> **WHAT TO DO**
Starting at the first line of the data below, retype every line up to and including the one containing "Task: Click the Television 32p label text".

> **DATA FOR THE TASK**
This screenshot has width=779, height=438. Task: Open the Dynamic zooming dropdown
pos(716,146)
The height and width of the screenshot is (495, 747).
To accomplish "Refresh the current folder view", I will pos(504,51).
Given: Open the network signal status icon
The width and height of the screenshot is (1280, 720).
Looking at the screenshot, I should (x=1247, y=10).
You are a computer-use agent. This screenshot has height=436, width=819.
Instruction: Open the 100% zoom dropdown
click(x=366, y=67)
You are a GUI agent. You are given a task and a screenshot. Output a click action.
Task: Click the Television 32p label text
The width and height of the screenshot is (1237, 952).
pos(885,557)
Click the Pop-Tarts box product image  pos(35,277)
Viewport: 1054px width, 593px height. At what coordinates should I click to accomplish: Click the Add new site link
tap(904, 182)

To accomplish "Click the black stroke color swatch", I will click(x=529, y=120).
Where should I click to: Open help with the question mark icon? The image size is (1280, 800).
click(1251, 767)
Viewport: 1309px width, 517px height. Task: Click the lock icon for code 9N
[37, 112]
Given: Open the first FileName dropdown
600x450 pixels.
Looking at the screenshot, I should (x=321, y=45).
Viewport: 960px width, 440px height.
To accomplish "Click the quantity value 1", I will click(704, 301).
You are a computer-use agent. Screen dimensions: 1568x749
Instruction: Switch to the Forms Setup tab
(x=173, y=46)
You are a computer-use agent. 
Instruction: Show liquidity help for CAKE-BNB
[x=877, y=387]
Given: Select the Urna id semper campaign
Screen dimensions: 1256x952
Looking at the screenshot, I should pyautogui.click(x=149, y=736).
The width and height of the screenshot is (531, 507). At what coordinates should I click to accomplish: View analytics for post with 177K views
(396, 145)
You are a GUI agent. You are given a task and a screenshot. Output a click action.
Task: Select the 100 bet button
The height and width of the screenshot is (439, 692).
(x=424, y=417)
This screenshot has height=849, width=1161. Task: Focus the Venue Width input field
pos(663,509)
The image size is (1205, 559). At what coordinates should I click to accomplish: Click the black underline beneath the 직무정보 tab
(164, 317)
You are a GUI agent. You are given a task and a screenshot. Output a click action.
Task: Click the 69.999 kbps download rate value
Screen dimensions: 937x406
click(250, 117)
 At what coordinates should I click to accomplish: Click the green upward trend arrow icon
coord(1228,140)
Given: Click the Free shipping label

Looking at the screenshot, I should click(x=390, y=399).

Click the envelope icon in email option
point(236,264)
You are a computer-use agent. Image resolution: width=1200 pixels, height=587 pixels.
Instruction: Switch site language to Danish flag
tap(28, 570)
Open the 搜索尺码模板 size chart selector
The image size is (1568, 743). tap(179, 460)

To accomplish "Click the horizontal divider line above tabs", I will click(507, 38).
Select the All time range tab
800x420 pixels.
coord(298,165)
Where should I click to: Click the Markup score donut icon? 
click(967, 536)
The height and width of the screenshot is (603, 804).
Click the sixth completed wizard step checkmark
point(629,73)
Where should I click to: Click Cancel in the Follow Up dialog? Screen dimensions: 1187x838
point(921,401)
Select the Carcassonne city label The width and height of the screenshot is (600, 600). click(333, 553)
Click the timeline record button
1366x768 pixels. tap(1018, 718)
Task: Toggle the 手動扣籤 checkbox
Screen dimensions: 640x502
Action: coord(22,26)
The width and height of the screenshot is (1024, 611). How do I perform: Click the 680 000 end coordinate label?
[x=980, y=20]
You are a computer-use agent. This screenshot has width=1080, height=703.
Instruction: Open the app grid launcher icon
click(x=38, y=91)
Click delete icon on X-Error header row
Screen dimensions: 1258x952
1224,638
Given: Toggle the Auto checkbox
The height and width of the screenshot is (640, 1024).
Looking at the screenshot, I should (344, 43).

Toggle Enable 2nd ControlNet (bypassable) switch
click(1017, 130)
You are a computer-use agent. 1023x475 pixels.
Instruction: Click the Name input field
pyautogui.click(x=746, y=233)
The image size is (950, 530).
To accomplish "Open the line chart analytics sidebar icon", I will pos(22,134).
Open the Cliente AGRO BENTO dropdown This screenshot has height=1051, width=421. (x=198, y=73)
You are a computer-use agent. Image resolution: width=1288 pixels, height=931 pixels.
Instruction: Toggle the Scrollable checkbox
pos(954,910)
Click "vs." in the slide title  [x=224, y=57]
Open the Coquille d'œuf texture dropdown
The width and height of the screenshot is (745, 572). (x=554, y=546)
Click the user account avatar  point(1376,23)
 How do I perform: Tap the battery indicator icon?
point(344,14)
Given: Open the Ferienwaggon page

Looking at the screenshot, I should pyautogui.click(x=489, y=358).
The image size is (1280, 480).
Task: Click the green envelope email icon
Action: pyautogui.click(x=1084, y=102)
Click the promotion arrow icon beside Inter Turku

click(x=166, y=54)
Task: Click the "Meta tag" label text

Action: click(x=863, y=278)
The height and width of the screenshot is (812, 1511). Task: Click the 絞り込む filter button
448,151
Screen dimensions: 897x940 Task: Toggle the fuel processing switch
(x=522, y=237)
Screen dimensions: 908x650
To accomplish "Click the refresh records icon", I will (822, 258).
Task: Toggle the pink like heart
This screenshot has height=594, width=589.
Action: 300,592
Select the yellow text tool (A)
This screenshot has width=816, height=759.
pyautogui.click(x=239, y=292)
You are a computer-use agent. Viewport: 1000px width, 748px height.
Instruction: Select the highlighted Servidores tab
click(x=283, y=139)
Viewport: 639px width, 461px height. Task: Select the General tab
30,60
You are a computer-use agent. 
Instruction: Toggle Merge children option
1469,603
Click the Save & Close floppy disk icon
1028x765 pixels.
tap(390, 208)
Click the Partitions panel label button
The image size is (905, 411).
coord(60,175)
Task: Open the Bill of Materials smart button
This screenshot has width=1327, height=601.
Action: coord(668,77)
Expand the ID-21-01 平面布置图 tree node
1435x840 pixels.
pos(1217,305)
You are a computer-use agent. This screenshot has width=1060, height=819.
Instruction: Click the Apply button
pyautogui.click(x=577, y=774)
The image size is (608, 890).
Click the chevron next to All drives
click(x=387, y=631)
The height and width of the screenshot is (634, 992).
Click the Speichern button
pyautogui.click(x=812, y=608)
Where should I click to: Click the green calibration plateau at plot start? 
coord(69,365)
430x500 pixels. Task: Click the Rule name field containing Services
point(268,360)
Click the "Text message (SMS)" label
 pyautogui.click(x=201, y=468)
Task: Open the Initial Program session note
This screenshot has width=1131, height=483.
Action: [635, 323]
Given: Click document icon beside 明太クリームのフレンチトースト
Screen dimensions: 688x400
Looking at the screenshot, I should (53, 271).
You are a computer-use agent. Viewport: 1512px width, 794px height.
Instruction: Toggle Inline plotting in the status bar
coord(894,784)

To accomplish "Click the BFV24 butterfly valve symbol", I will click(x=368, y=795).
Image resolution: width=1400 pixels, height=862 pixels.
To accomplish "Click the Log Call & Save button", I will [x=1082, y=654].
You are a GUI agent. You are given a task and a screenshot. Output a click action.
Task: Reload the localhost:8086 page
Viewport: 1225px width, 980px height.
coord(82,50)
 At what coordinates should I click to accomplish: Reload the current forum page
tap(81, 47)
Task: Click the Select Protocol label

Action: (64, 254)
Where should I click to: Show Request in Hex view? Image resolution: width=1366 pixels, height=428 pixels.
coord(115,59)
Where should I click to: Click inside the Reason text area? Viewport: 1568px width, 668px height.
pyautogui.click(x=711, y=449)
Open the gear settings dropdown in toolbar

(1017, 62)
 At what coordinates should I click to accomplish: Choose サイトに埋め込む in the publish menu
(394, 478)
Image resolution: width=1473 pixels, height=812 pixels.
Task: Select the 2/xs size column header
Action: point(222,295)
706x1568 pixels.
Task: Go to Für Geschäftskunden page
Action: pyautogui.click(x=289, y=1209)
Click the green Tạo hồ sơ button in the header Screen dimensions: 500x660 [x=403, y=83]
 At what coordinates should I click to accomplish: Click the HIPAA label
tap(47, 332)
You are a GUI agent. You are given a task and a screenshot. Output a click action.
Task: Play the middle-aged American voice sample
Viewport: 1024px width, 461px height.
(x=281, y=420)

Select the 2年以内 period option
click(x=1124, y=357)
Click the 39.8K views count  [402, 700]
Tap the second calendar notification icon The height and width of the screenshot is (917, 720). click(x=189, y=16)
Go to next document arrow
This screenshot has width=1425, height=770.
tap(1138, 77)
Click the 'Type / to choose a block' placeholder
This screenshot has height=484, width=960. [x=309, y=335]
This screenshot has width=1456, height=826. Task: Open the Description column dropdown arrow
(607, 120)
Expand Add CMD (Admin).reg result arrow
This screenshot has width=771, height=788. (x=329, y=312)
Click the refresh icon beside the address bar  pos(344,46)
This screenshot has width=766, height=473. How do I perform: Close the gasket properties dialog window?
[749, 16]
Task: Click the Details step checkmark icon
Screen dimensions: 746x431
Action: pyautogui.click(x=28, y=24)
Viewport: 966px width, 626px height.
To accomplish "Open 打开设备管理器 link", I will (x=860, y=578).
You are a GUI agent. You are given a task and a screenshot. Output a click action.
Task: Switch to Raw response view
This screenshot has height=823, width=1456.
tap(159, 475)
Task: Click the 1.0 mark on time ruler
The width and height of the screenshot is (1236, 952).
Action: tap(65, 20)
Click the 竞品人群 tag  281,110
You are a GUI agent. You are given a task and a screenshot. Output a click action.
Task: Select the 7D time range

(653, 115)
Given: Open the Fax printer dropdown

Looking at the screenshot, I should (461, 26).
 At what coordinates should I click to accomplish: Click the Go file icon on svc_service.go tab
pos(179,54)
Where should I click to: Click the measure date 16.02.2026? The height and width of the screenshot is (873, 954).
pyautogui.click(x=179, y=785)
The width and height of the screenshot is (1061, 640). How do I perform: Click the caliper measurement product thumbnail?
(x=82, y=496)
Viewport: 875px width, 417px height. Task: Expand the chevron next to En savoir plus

> **RESULT**
This screenshot has width=779, height=438. Task: Open the Dynamic zooming dropdown
pos(716,146)
The height and width of the screenshot is (495, 747).
To accomplish "Refresh the current folder view", I will pos(504,51).
Given: Open the network signal status icon
The width and height of the screenshot is (1280, 720).
Looking at the screenshot, I should (x=1247, y=10).
You are a computer-use agent. This screenshot has height=436, width=819.
Instruction: Open the 100% zoom dropdown
click(x=366, y=67)
You are a GUI agent. You are given a task and a screenshot. Output a click action.
Task: Click the Television 32p label text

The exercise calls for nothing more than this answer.